Yes, you're right.  In my case, my processes within a single MPI job are
tightly coupled.  These jobs are communication-intensive, and if I want
to use as many of the processors as possible, then minimizing the
cross-processor communication should yield the best overall throughput. 
However, I see your point completely -- for an embarassingly parallel
problem, spreading the processes amongst the different sockets/memory
pools would probably give the best performance.

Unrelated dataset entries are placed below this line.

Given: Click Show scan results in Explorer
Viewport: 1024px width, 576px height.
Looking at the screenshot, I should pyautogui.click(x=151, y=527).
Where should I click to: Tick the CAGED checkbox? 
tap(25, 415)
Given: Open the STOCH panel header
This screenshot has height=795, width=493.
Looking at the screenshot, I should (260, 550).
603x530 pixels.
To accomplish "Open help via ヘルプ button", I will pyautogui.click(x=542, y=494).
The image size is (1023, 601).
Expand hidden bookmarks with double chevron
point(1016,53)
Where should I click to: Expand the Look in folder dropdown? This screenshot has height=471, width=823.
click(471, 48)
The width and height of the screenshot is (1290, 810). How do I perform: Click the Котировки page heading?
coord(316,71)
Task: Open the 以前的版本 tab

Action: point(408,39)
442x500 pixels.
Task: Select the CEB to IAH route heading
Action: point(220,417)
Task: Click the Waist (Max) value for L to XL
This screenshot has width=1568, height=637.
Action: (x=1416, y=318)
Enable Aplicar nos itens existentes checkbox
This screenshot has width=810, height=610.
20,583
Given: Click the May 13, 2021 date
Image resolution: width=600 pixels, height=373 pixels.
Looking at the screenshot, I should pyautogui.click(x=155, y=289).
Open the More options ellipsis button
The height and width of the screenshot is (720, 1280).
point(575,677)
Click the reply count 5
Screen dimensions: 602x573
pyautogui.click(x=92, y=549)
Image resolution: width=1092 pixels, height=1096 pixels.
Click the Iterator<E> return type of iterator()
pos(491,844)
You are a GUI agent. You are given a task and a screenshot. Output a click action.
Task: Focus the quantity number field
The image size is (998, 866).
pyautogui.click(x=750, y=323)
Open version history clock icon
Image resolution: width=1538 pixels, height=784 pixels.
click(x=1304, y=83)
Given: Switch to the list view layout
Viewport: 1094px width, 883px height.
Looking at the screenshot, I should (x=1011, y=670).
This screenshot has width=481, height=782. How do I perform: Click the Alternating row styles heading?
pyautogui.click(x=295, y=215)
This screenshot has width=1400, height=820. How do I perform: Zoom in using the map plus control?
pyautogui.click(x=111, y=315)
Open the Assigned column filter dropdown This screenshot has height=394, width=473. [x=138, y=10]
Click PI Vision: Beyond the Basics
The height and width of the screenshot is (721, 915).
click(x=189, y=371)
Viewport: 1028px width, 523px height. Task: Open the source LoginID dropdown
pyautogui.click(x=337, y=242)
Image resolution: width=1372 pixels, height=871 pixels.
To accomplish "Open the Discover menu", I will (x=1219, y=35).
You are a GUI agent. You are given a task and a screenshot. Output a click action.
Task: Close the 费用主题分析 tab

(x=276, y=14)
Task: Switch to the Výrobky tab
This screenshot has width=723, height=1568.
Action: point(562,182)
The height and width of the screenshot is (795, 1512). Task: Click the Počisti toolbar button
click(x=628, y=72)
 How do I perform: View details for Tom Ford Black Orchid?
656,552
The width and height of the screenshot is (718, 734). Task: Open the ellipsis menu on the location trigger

The problem doesn't even need to be embarrassingly parallel.  Many MPI applications depend on computational performance, which is often sensitive to memory bandwidth.  This factor can be more important to application performance than interprocess communications.
2)  Currently (1.3.2), there is rankfile support.  This is probably a 
little bit more gruesome than you hope for.  E.g., if you have multiple 
jobs, you need to custom tailor the rankfile for each.
So then it would seem like at least for now, I can get the behavior I
want by using rankfiles?
Yes.  Or, pick up the latest/greatest changes in the trunk (bind-by-core, etc.), but there still is no multi-job awareness.
Also, if I use the rankfile to distribute the processes, how about the
affinity issue?  Can I still use affinity and expect that it will apply
to the topology specified in the rankfile, or will all the MPI jobs
always try to bind to the same processors in sequence?
If you use rankfiles, each MPI job will try to bind per the rankfile specified for it.  So, if you're willing to construct a different rankfile for each job, you'll be set with rankfiles.